# A New LIS B-9 from Moebius????



## ClubTepes (Jul 31, 2002)

Ok, so just wondering....

On the big new J-2 Box art, there is the panel of 'other kits'.
Of course there is the Pod and the Chariot, but what's up with the B-9?

The art is from the PL B-9 and it sort of just washed over me and I didn't give it a second thought, until I realized that those molds are with Polar Lights, which of course is part of Round2.

Are we to assume that Moebius is going to tool up a new B-9 as they did with the J-2?

And if so, can we know if (like the J-2) it will be bigger?

Perhaps 1/6th scale?

Would go real nice with a 1/6th Cylon Centurion.


----------



## Zombie_61 (Apr 21, 2004)

As much as I'd like to see Moebius produce a decently-sized and accurate B-9 kit, I think they were simply advertising their currently available 1/24 B-9 kit.


----------



## gareee (Jan 1, 1970)

I think there was talk here a year ago about people wanting a 1:6 scale robot, to match all the 1:6 scale figures, and the currently released LIS 12" scale figures.

I KNOW a 1:6 scale robot would be on my purchase list, and hopefully everything that could be lit would be cast in clear.


----------



## RSN (Jul 29, 2008)

I think Frank knows what he is doing more than we do. I believe the above post is correct, it is just showing what is currently available and the 1/24 Robot IS currently available. A long list of 2010 kits were (was?) announced in October, if a new Robot was one of them, it would have been on the list. It was not, so remember how to spell ass-u-me. Also, when Frank and Dave want us to know about a kit, I think it would be nice of us to let them tell us about it! As always, just my opinion, your mileage may vary!

(Dave, lock the thread and end the 5 pages of "wouldn't it be great if....")


----------



## djnick66 (May 2, 2008)

Stevie Wonder can see the lock coming.

This is at least the third thread about the LiS Robot...


----------



## Seaview (Feb 18, 2004)

tick...tick...tick...


----------



## Dar (Apr 20, 2007)

:lol::lol::lol:No Doubt.


----------



## StarshipClass (Aug 13, 2003)

1/35th or 1/32nd scale figures and a robot!

1/35th or 1/32nd scale figures and a robot!

1/35th or 1/32nd scale figures and a robot!

1/35th or 1/32nd scale figures and a robot! 

[DOOR SLAM!]


----------



## djnick66 (May 2, 2008)

Well I think it was already said the upcoming 1/35 Chariot would have a robot, and there are at least two companies making figures for the kit already.


----------



## StarshipClass (Aug 13, 2003)

djnick66 said:


> Well I think it was already said the upcoming 1/35 Chariot would have a robot, and there are at least two companies making figures for the kit already.

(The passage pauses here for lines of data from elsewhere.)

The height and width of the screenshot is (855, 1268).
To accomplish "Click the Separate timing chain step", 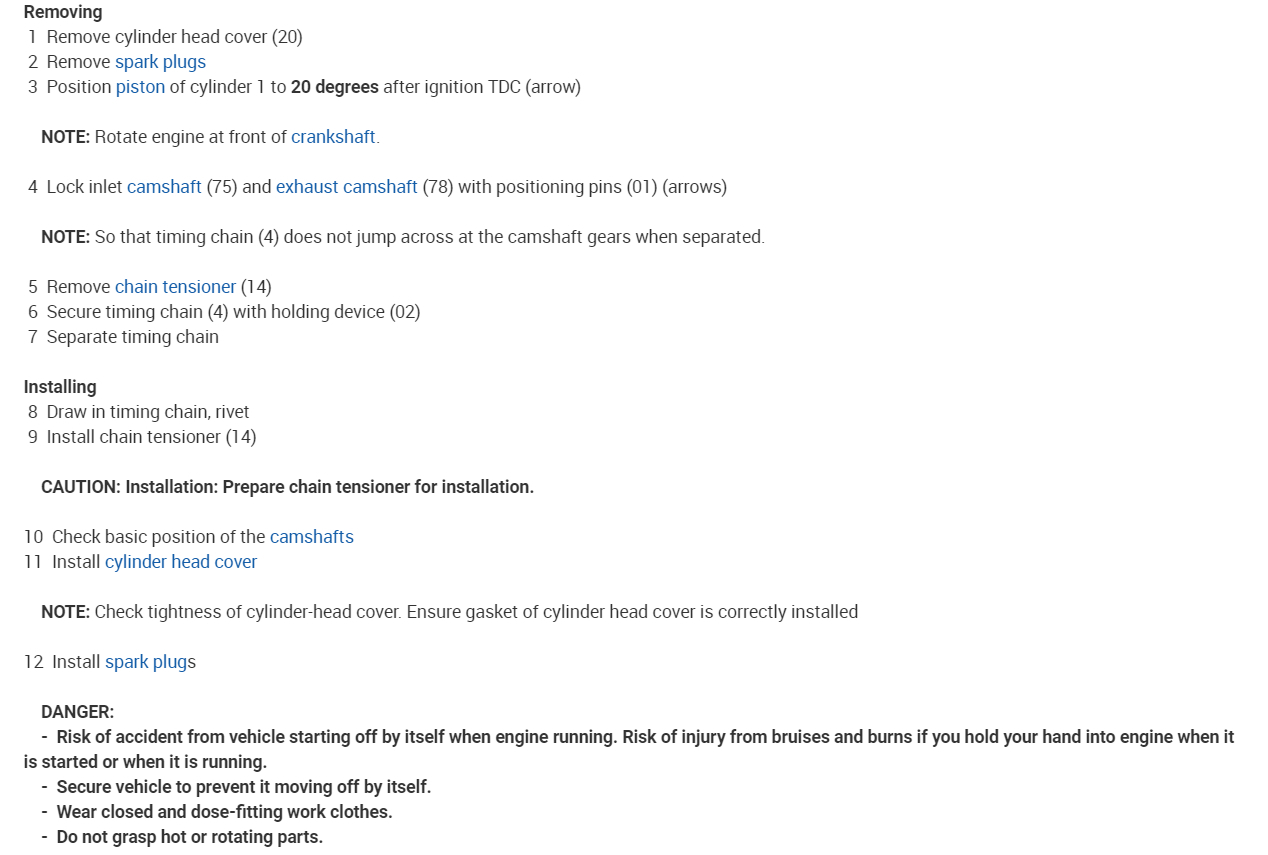I will pos(132,337).
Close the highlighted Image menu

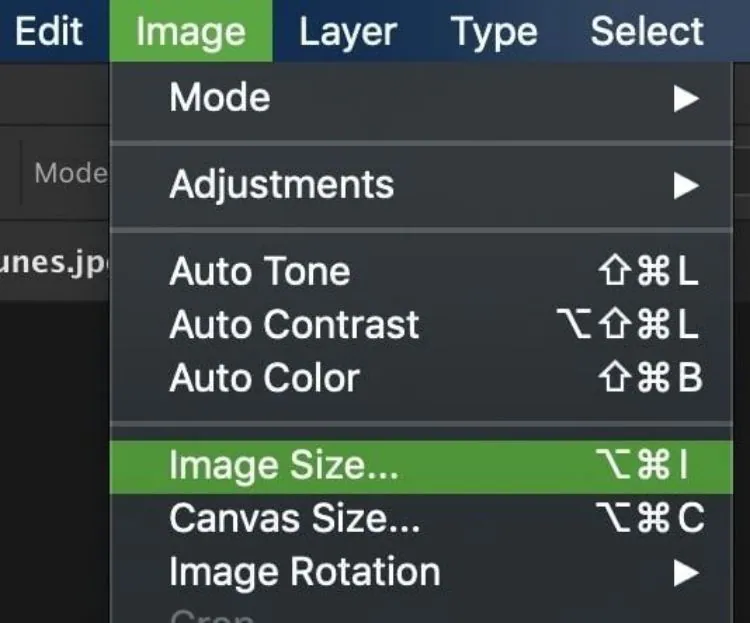point(190,31)
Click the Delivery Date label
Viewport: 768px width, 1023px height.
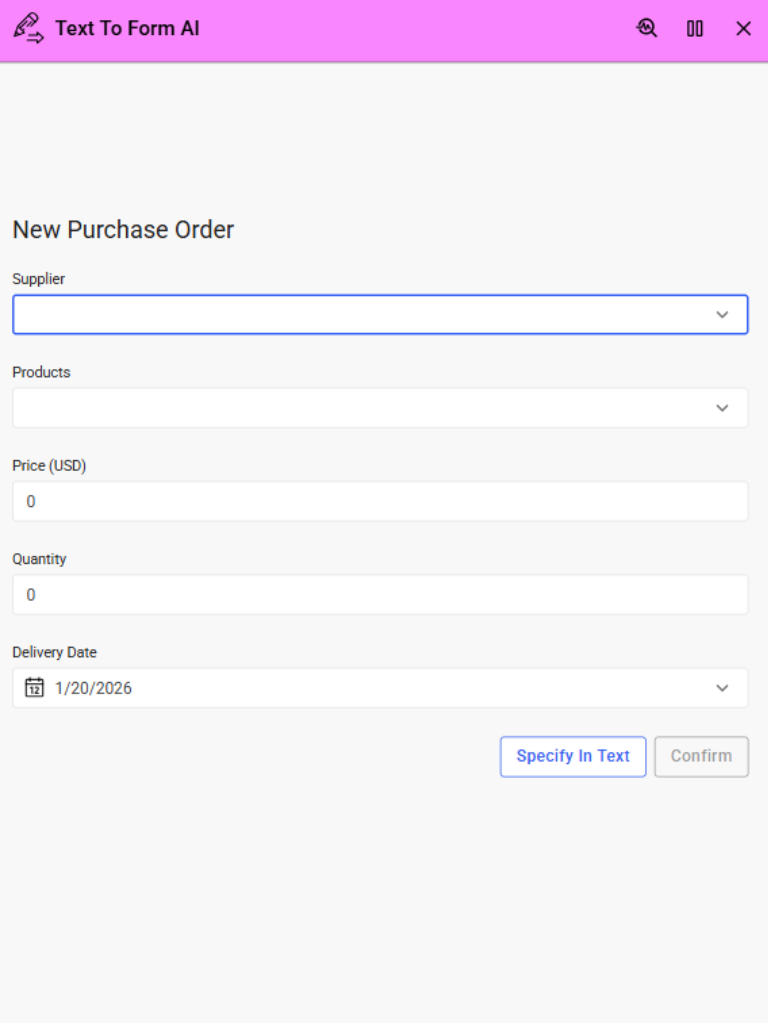coord(54,652)
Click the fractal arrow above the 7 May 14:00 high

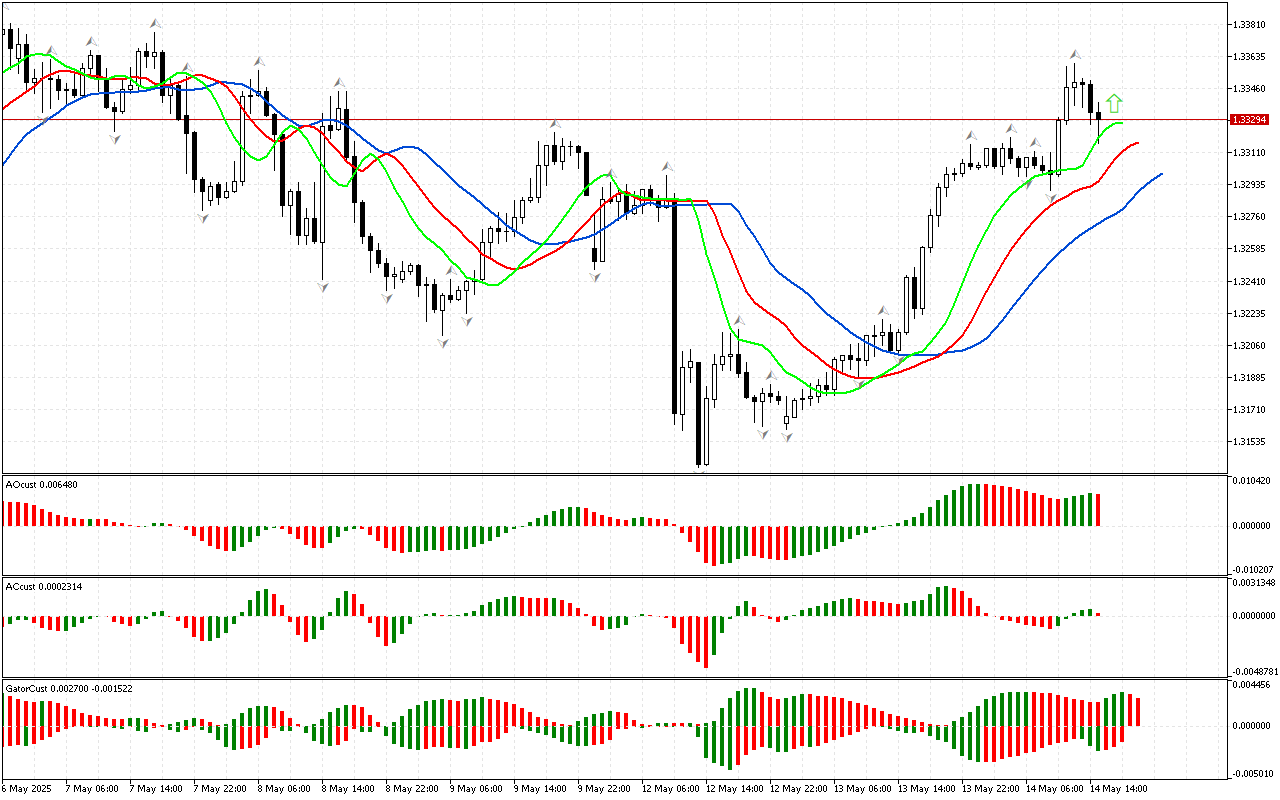[x=155, y=22]
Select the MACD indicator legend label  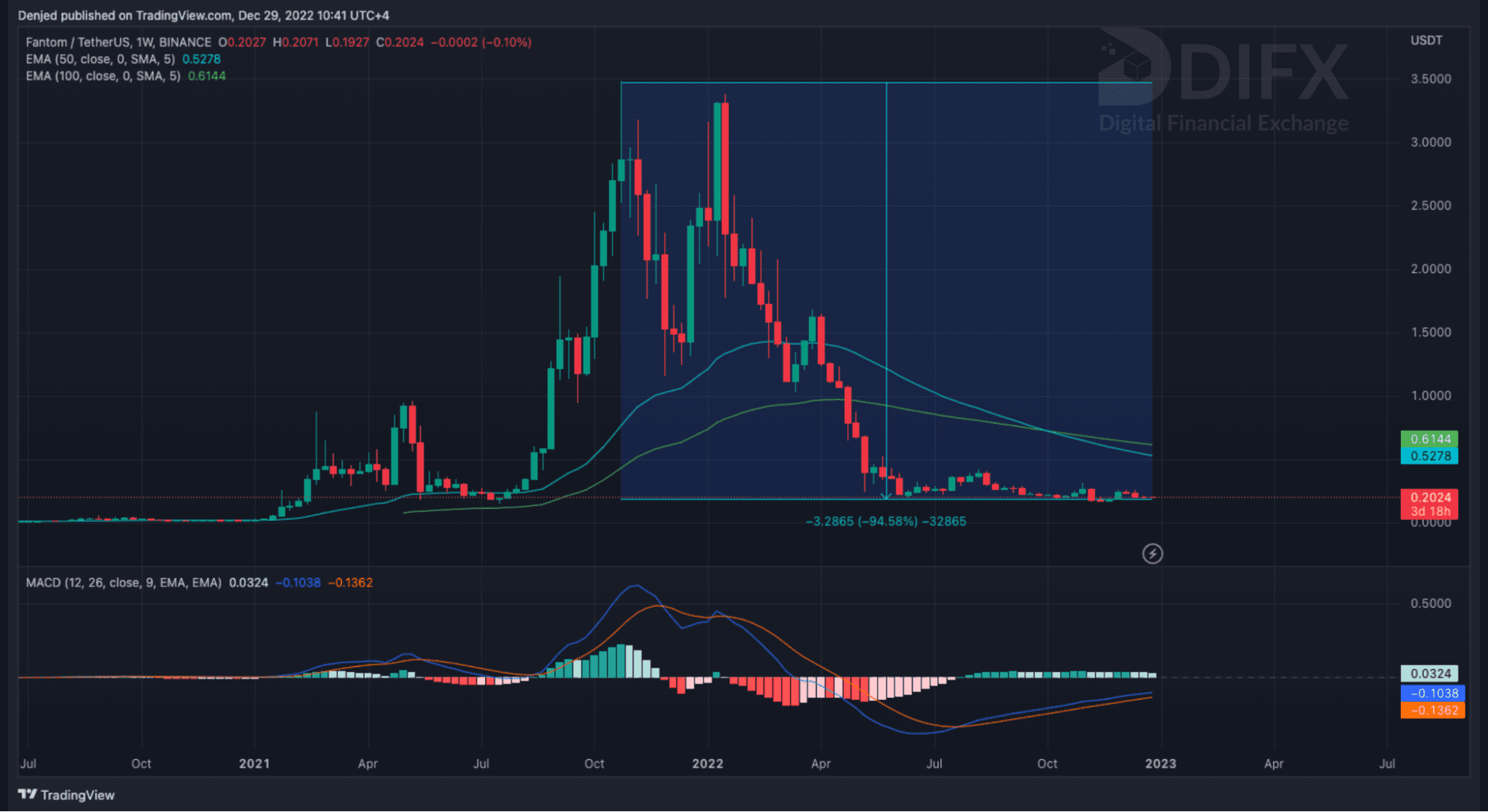(x=124, y=582)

Don't burst my begging bubble, man  

Seriously, that's good to hear. I wasn't sure about the robot.

I still think a planet encampment gear and figure set would be cool for the 18" J2.


----------



## liskorea317 (Mar 27, 2009)

djnick66 said:


> Well I think it was already said the upcoming 1/35 Chariot would have a robot, and there are at least two companies making figures for the kit already.


I know Crow's Nest is prepping figures for the J2-who is the other company?
Mike


----------



## scotpens (Sep 6, 2003)

djnick66 said:


> Stevie Wonder can see the lock coming.





Dar said:


> :lol::lol::lol:No Doubt.


Stevie Wonder is playing with No Doubt? Cool!


----------



## Dave Metzner (Jan 1, 1970)

The Robot kit on the side of the J-2 box would be the 1/24 Robot kit that comes in it's own little box! 
So we can all stop wondering...
Shall we close this thread now??
Dave


----------



## MightyMax (Jan 21, 2000)

The Art on the PL robot is the same as The Moebius robot. Of course it all originated from the original Aurora LiS robot.

With the special attention to detail that Moebius has given us I would be in for at least two newer bigger better more accurate B-9's. I keep my hopes up cause everything Frank has released has just put a smile on my face and a (welcomed) dent in my wallet!

Max Bryant


----------



## RSN (Jul 29, 2008)

Dave Metzner said:


> The Robot kit on the side of the J-2 box would be the 1/24 Robot kit that comes in it's own little box!
> So we can all stop wondering...
> Shall we close this thread now??
> Dave


YES!!!!!!!!!!!


----------



## StarshipClass (Aug 13, 2003)

May I make one more post?


----------



## ClubTepes (Jul 31, 2002)

Dave Metzner said:


> The Robot kit on the side of the J-2 box would be the 1/24 Robot kit that comes in it's own little box!
> So we can all stop wondering...
> Shall we close this thread now??
> Dave


Sorry. Didn't intentionally mean to start the 1/6 B-9 thing up again.

I forgot the 1/24th B-9 was released separately from the Chariot.


----------



## Seaview (Feb 18, 2004)

Thread lockdown in five...four...three...two...one...


----------



## scotpens (Sep 6, 2003)

As long as the thread's still open, here's a gratuitous cheesecake photo of Marta Kristen.


----------



## Zombie_61 (Apr 21, 2004)

And here's Worf on a Harley:


----------



## StarshipClass (Aug 13, 2003)

scotpens said:


> As long as the thread's still open, here's a gratuitous cheesecake photo of Marta Kristen.


Wow!

I really LIKE a tight swimsuit on a beautiful woman!


----------



## John P (Sep 1, 1999)

Here she is just bein' pretty.


----------



## StarshipClass (Aug 13, 2003)

John P said:


> Here she is just bein' pretty.


Oh, it's just TOO easy for her.

What a natural Nordic beauty! :thumbsup:


----------



## Ignatz (Jun 20, 2000)

Howabout that 1/1 scale Marta kit?


----------



## scotpens (Sep 6, 2003)

Ignatz said:


> Howabout that 1/1 scale Marta kit?


There's this one, although it's not exactly 1:1 scale, and her, uh, proportions are a bit exaggerated:










Tick . . . tick . . . tick . . .


----------



## Dave Metzner (Jan 1, 1970)

Done!


----------